The chapter on "Training Activity Detection Models" focuses on the development and training of machine learning models to detect and predict human activities based on posture data. It begins by discussing the selection of appropriate deep learning architectures, with a particular emphasis on recurrent neural networks (RNNs), including Long Short-Term Memory (LSTM) and Gated Recurrent Units (GRU), for their ability to capture temporal dependencies in human movement. The chapter details the process of training the models using labeled datasets of human poses, where the 3D coordinates obtained from the stereovision system are used as input. It also addresses the challenges encountered during training, such as overfitting, and outlines the techniques used to mitigate these issues, including dropout and early stopping. Finally, the chapter evaluates the performance of the trained models, presenting results on their ability to accurately classify and predict human activities in real-time, based on the 3D posture data.
The "Application" chapter focuses on the practical implementation and deployment of the human posture detection system. It begins with the design of a user-friendly interface, where real-time posture tracking and activity detection are displayed to the user, providing immediate feedback on their movements. The chapter discusses the integration of the previously trained models into a functional application, detailing the steps taken to ensure that the system operates efficiently with live data from the dual-camera setup. It also covers the challenges of optimizing the application for speed and accuracy, ensuring smooth synchronization of the cameras and reliable processing of the 3D pose data. Finally, the chapter highlights the application’s potential use cases, including healthcare, fitness tracking, and ergonomic assessments, emphasizing how it can be employed in real-world scenarios to monitor and improve posture and movement.

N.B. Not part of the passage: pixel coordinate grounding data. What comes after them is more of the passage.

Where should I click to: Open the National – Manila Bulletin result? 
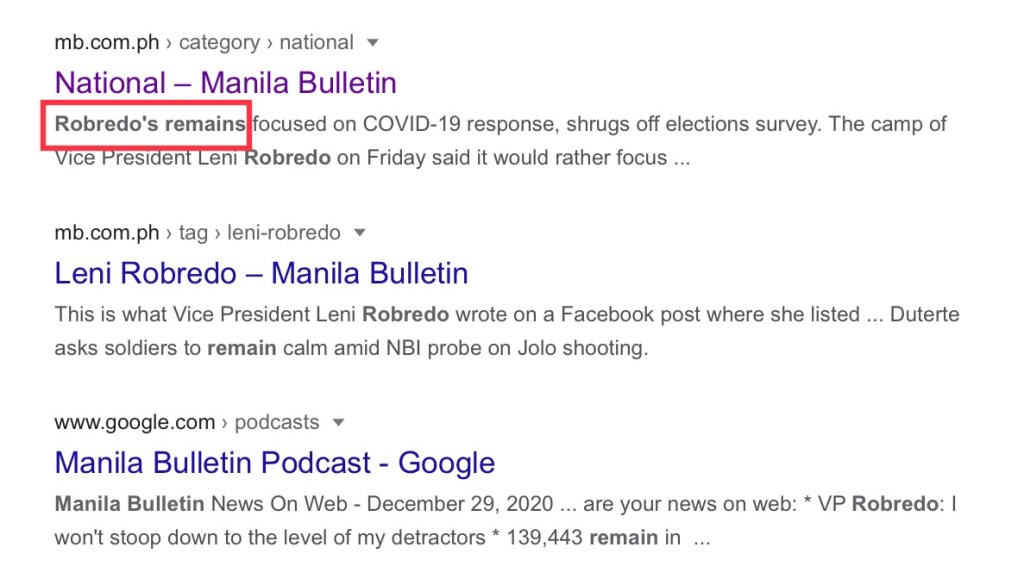click(x=225, y=82)
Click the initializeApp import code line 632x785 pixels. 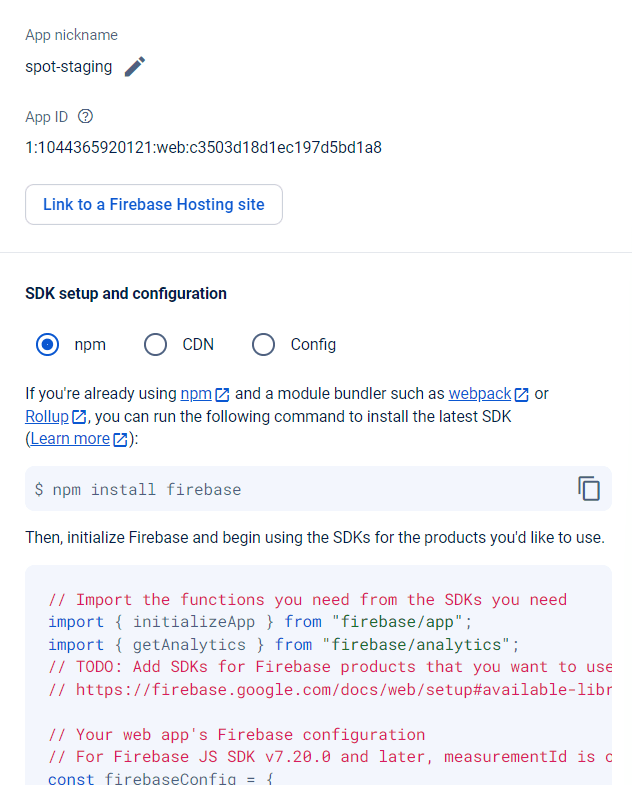(x=260, y=622)
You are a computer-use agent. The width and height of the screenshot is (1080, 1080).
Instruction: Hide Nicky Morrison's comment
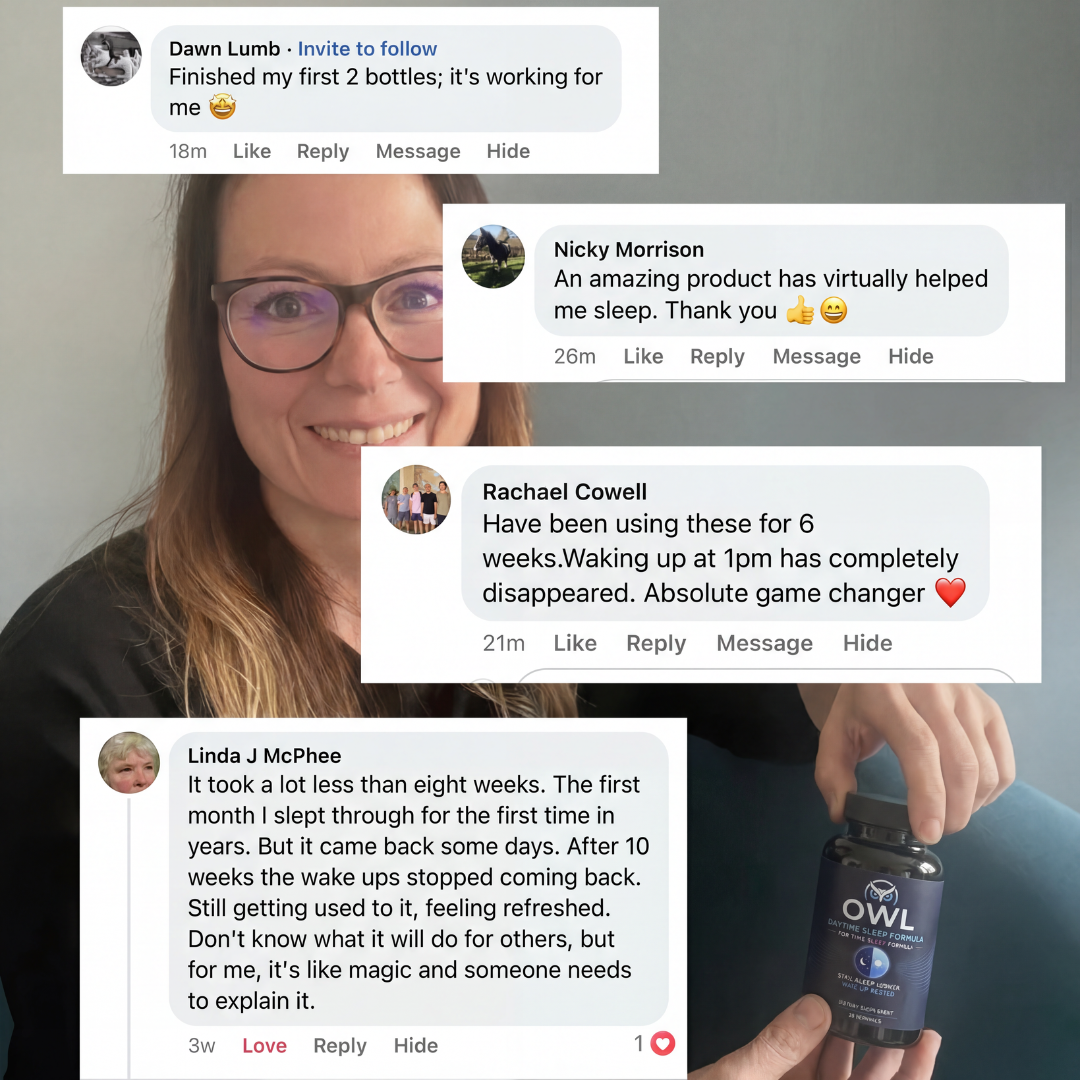[x=911, y=356]
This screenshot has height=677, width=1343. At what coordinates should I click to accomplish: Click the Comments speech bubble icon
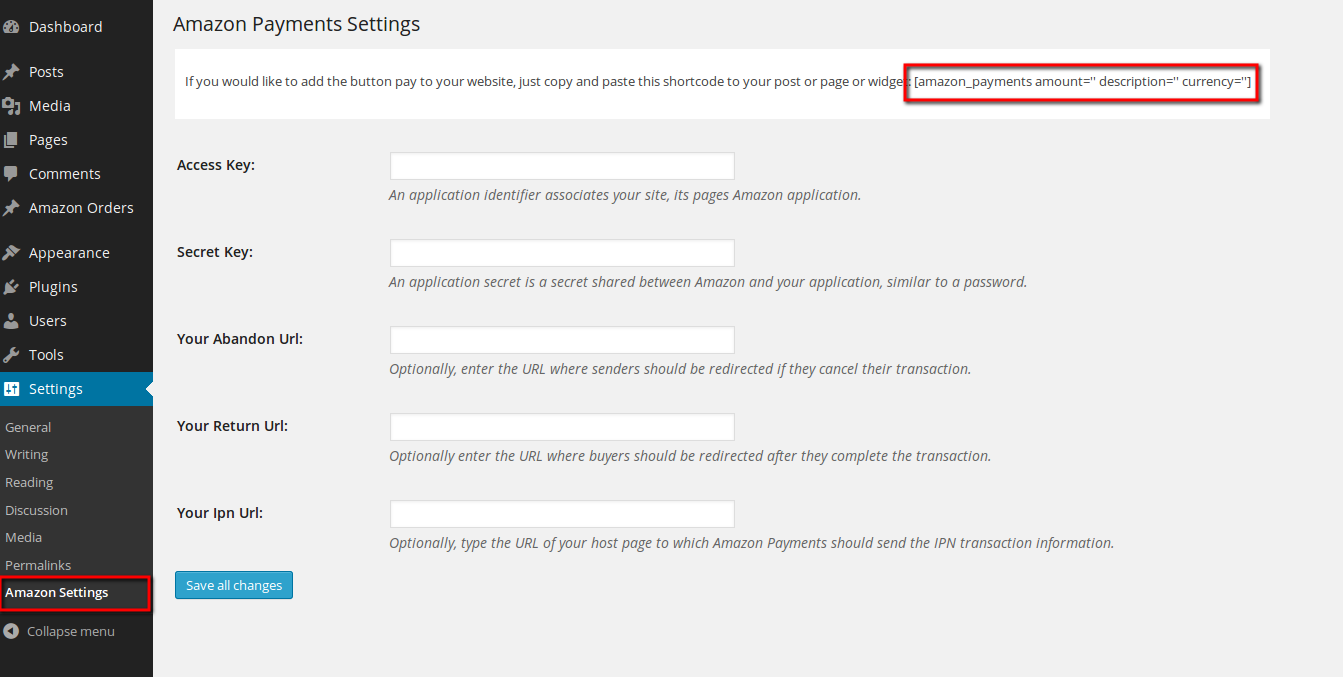[x=11, y=174]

The goal of this engineering project was to develop a system for human activity recognition using stereovision technology. A stereo camera setup was calibrated and synchronized, enabling the use of the BlazePose model to extract 3D body keypoints through triangulation. The collected 3D trajectories were used to train recurrent neural networks (Simple RNN, GRU, LSTM) for classifying five types of actions, achieving over 90% accuracy on validation data. A lightweight application was built using Gradio, allowing users to perform calibration and activity recognition without technical knowledge. The results confirm that accurate and efficient human activity recognition is feasible with low hardware requirements and offers potential for further real-world and commercial applications.